- TASK TO CARRY OUT
In the computer-cleaning guide below, repeat everything from "How to Clean" down to "to clean your computer." word for word.
[start of EXTRACT]
How to Clean Your Computer: Phase One; Data Backup 

Before you clean your computer, it is important to consider backing up your data. There might be old photos, videos, or music that you want to hold onto. However, often those files will simply sit on your computer unused and collecting digital dust. Backing up your important data both frees up space on your computer, and ensures that you do not accidentally lose important files. Your laptop can be replaced, but your data can be lost forever. Consider backing up your data once every two weeks at least.

Phase Two: Cleaning the Disk 

Before you start deleting old word documents, be sure to empty your disk space. On a windows, the icon is called “Disk Cleanup”. On a Mac, it is called “Manage”. The disk can store a lot of unnecessary data. Therefore, running this scan can be an effective starting point to clean your computer.

Phase Three: Cleaning Out Your Closet. 

To truly clean your computer, it is important to empty your recycle bin and delete any unnecessary apps or programs. Many computers automatically come with programs that you did not order and probably do not want. Consider the Marie Kondo method of managing your apps: If they do not spark joy, delete them. Maybe IMovie is something you have never touched in your life. Or perhaps you have a power-point on the Feudal System that you made for your World History class in high school. There are many programs you may have installed months or even years ago that you never use anymore. Outdated software and unused programs take a toll on your system and bog down the speed of your computer. Therefore, be sure to also update your apps to both speed up and secure your computer.

Phase Four: The Dreaded Duplicate 

Often times, music files and photos will duplicate. For example, if you download music from a CD onto your computer and then import those files into Itunes, you will have two copies of that files on hand. Duplicate files take up a lot of unnecessary space. Granted, it is not always safe to remove duplicate files. Be sure to put care into your decisions and only delete duplicates of files you know aren’t integral to your system (like music or photos).

Phase Five: Internet Usage

Your email inbox has too many emails stored in it. If you have Outlook, or any email app that is not web based, your emails end up stored on your hard drive. To effectively clean your computer, and in all honestly, manage your sanity, clean your emails. Organize the important ones you need into sub folders. Delete all others. If you know you will never read it again, delete it. Additionally, if you keep getting junk mail from a website you don’t read anymore, unsubscribe. Furthermore, you receive spam, block the senders. Clean your computer, clean up your life.

Phase Six: Clean Your Habits

The best method of cleaning is prevention. If you conduct your browsing habits in a way that is efficient and mindful, you won’t have to set aside hours every time you clean your computer. For example, if you are the kind of person running five programs, three social media sites, Netflix, and a slew of other tabs, simultaneously, your computer will slow down. Remember, using up ram eventually means your temporary memory will be redirected to your hard drive. Therefore, it is important to not keep a ridiculous amount of programs open. Additionally, deleting your history, cache, and cookies regularly also helps your computer run smoothly.

Final Phase: Reboot it

At the end of the day, your computer is just like any other machine: it works hard and needs to rest. Shutting down your computer at least once a week is essential to help it run efficiently. Restarting your computer flushes out your RAM, enabling your system to purge all of the random temporary data that is constantly running in the background. Additionally, it fixes so many of the common bugs and glitches that accompany system overloads and memory leaks. Restarting your computer helps clean your computer by giving it a chance to fully shut down all programs properly, install updates, and flush out your RAM.
[end of EXTRACT]
[start of PROVIDED DATA]
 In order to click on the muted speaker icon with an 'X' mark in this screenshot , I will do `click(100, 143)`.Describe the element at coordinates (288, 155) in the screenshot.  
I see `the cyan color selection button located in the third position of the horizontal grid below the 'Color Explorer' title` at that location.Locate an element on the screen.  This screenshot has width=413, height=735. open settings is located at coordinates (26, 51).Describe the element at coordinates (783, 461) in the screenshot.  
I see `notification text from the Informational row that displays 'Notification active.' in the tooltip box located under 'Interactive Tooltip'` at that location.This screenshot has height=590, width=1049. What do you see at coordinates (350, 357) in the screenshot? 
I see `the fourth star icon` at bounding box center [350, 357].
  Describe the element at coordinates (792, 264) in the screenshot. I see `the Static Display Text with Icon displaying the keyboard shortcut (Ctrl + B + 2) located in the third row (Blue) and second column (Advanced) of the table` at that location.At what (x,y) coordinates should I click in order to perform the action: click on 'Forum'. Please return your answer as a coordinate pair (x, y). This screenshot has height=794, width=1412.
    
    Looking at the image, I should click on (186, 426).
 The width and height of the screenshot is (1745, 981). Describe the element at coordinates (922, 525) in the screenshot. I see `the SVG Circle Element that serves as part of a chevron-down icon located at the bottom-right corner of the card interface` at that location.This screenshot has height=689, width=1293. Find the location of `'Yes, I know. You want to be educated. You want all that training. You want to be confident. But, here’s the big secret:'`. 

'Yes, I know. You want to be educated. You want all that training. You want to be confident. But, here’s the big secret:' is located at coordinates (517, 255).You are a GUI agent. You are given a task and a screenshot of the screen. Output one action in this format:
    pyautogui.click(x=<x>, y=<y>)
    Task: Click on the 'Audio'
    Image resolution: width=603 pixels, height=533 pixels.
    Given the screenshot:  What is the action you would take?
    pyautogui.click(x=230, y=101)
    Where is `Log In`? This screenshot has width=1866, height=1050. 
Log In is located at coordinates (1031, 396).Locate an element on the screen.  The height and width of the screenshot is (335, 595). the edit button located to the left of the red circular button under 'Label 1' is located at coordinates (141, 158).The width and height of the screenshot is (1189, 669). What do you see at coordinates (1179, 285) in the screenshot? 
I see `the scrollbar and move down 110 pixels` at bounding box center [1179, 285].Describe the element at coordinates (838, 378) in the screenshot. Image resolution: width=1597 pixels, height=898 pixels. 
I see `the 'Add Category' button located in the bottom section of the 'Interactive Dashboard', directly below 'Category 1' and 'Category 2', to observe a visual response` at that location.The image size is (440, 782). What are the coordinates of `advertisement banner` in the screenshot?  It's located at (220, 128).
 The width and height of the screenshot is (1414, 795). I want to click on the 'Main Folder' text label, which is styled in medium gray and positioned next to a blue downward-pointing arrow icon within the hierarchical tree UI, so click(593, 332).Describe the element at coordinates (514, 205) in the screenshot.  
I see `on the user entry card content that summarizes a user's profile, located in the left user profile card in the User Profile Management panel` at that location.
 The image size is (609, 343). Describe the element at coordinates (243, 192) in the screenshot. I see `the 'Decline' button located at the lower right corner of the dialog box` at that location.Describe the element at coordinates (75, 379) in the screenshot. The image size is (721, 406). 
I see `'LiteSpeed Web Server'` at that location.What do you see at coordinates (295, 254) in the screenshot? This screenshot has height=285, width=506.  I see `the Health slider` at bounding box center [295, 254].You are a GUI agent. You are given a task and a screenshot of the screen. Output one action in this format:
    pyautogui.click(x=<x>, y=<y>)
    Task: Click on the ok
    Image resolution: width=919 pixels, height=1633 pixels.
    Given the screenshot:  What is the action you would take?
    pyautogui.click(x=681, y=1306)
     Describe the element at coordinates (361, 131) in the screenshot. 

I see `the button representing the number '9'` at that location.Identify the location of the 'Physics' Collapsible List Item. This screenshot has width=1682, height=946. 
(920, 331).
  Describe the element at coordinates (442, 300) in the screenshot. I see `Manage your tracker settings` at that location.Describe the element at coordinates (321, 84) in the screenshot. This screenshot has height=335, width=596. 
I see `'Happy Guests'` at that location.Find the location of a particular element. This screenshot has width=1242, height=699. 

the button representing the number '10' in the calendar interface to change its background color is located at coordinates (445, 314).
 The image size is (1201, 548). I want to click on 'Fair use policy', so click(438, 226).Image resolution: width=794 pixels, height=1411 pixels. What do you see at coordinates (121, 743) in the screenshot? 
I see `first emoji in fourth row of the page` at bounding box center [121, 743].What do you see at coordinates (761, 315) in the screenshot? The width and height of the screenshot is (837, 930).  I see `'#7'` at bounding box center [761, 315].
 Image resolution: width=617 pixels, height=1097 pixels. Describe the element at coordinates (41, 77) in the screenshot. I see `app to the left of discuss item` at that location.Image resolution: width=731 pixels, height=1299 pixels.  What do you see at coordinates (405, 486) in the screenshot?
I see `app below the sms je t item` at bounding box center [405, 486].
[end of PROVIDED DATA]
- TASK OUTPUT
How to Clean Your Computer: Phase One; Data Backup 

Before you clean your computer, it is important to consider backing up your data. There might be old photos, videos, or music that you want to hold onto. However, often those files will simply sit on your computer unused and collecting digital dust. Backing up your important data both frees up space on your computer, and ensures that you do not accidentally lose important files. Your laptop can be replaced, but your data can be lost forever. Consider backing up your data once every two weeks at least.

Phase Two: Cleaning the Disk 

Before you start deleting old word documents, be sure to empty your disk space. On a windows, the icon is called “Disk Cleanup”. On a Mac, it is called “Manage”. The disk can store a lot of unnecessary data. Therefore, running this scan can be an effective starting point to clean your computer.